In the intricate maze of today’s data-centric businesses, the secret to wielding a competitive edge lies in the harmonious orchestration of decentralized teams, all unified under a banner of secure and meticulously crafted governance architecture. Here, table-level access control emerges not just as a feature, but as the cornerstone of data security, ensuring that every piece of sensitive information is shielded by layers of strategic oversight. Join us as we navigate this journey, layering your data governance strategy with the finesse of table-level access control, and fortifying your enterprise against the ever-evolving landscape of digital threats.

Use case

In this blog post, we’re exploring a straightforward situation. Imagine we have two types of tables: one holds sales data, and the other contains sensitive PII data ( Personally Identifiable Information). The sales data is okay to share with everyone in the company, but the PII data needs tighter controls. We only want certain people to access it.

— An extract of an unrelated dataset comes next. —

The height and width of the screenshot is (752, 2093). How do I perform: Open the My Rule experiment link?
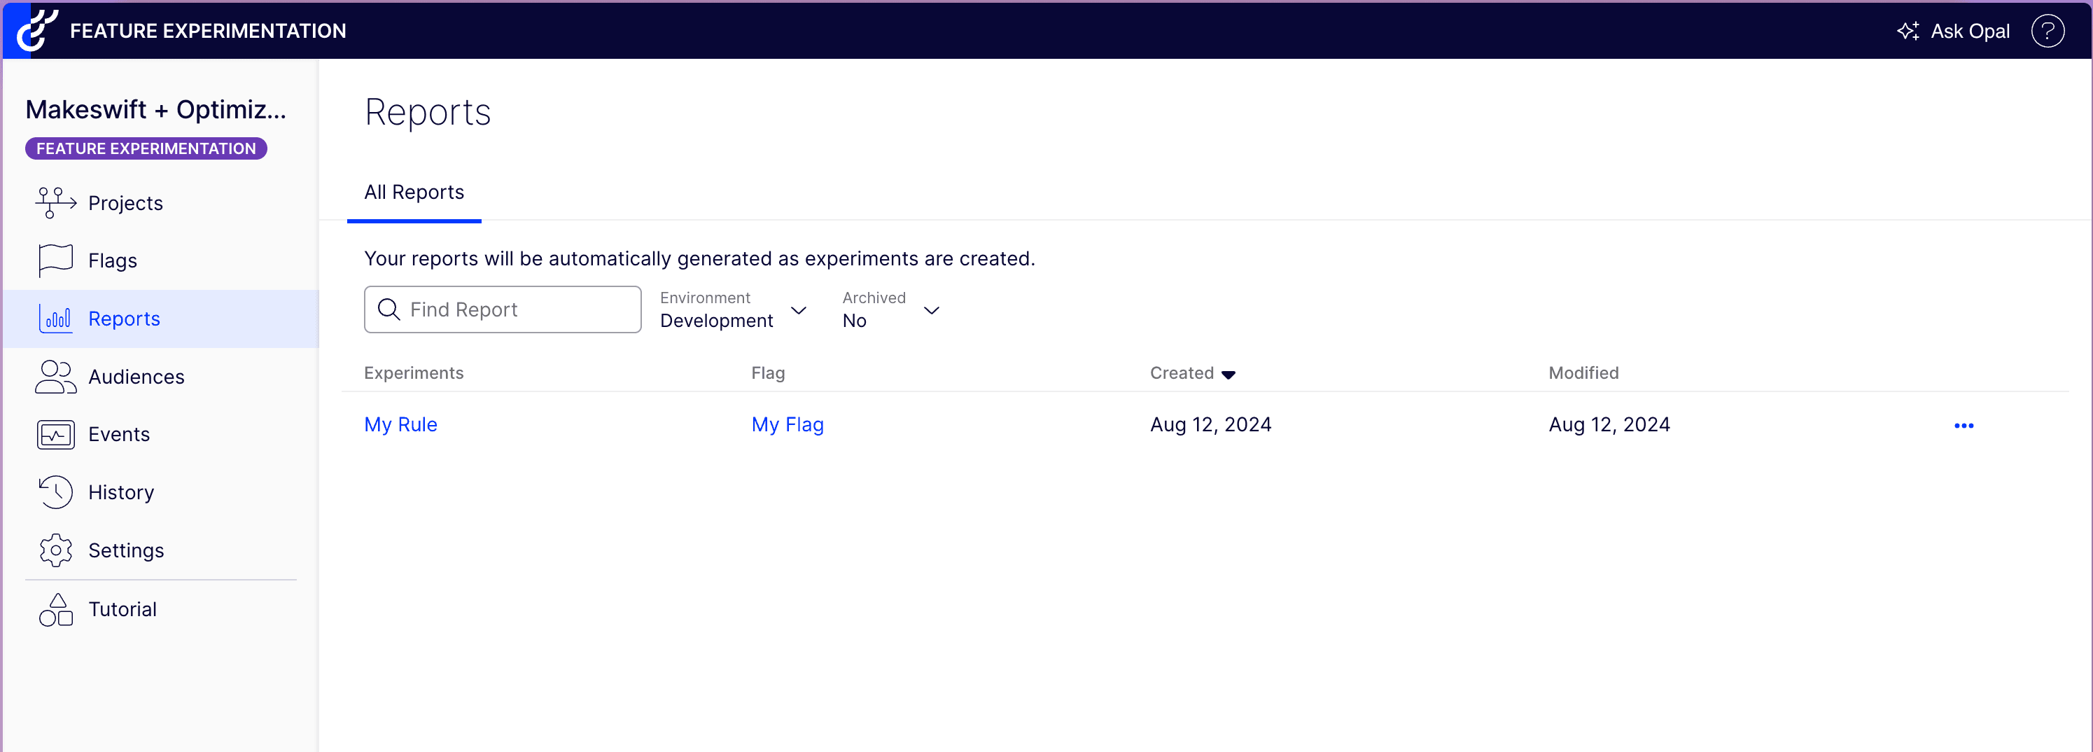click(401, 424)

User A, data admin, is in charge of both these tables. User B is only allowed to view sales data. User A  follows the principle of giving people the least access (table-level access) they need to do their job.

Table-Level Access

Data Population

Here’s how you would set up these tables and add some example records in SQL: We create a ‘Sales’ table with columns for sale ID, product name, quantity, price, and customer ID.

CREATE TABLE Sales (

    sale_id INT,

    product_name VARCHAR(50),

    quantity INT,

    price DECIMAL(10, 2),

    customer_id INT

);

Then, we add records to this table – like sales of laptops, smartphones, etc.

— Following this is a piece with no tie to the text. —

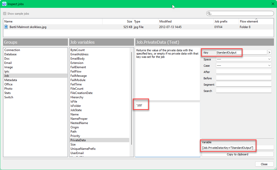This screenshot has width=277, height=170.
Task: Click the jpg file icon for Bertil Malmrot
Action: (6, 27)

INSERT INTO Sales (sale_id, product_name, quantity, price, customer_id) VALUES

(1, 'Laptop', 2, 999.99, 1),

(2, 'Smartphone', 3, 299.99, 2),

(3, 'Headphones', 5, 79.99, 3),

(4, 'Tablet', 1, 499.99, 4),

(5, 'Smartwatch', 2, 199.99, 5);

Next, we create a ‘PII’ table with columns for ID, name, email, phone number, and address.

CREATE TABLE PII (

    id INT,

    name VARCHAR(50),

    email VARCHAR(100),

    phone_number VARCHAR(15),

    address VARCHAR(100)

);

Finally, we insert records into this table, with sample names, emails, and addresses.

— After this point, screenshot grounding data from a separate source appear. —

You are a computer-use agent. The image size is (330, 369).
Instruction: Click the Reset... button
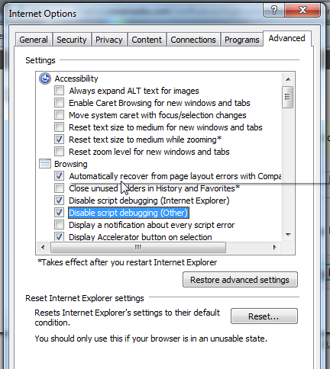(x=264, y=316)
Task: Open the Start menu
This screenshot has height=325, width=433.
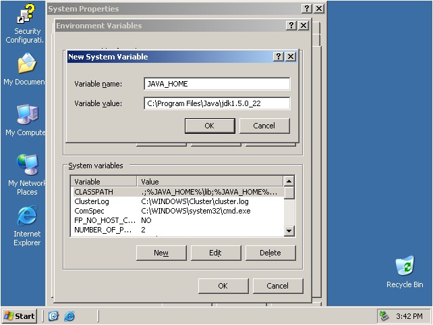Action: click(x=20, y=316)
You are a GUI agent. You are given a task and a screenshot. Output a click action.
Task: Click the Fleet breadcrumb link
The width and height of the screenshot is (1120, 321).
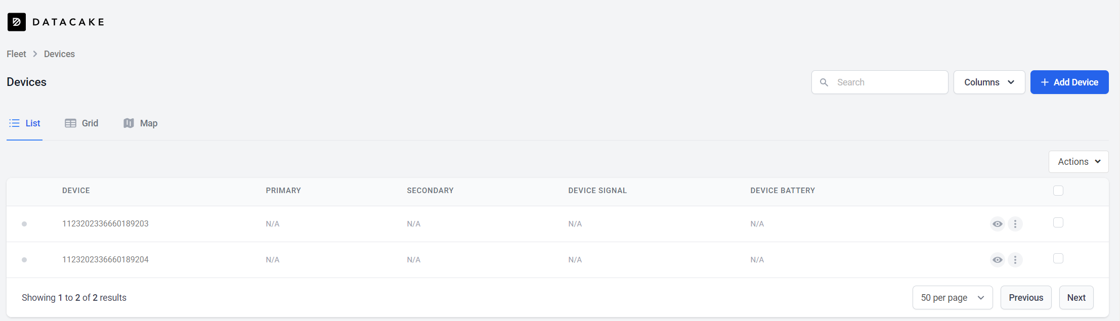click(16, 54)
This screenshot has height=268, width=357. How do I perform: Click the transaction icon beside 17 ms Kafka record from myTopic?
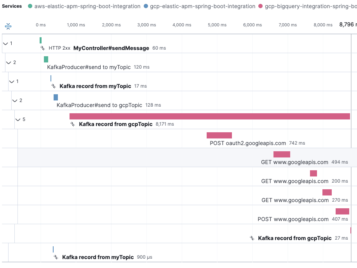tap(54, 86)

INSERT INTO PII (id, name, email, phone_number, address) VALUES

(1, 'John Doe', 'johndoe@example.com', '123-456-7890', '123 Elm Street'),

(2, 'Jane Smith', 'janesmith@example.com', '234-567-8901', '456 Oak Street'),

(3, 'Alice Johnson', 'alicej@example.com', '345-678-9012', '789 Pine Street'),

(4, 'Bob Brown', 'bobbrown@example.com', '456-789-0123', '101 Maple Street'),

(5, 'Carol White', 'carolwhite@example.com', '567-890-1234', '202 Birch Street');

Table-Level Access Implementation with Microsoft Fabric 

Architecture of Fabric

  • Microsoft Fabric’s architecture is built to integrate seamlessly with the Office 365 ecosystem.
  • At its core is OneLake, a sophisticated data lake that operates on top of Azure Data Lake Storage Gen2 (ADLSv2).
  • The architecture is designed to support a single tenant but can accommodate multiple business units or projects through the concept of “Workspaces.”
  • Each workspace can house one or multiple lakehouses, which are essentially collections of files, folders, and tables organized for different business units or teams.
  • The architecture is versatile and supports various data operations, catering to the diverse needs of different departments within an organization.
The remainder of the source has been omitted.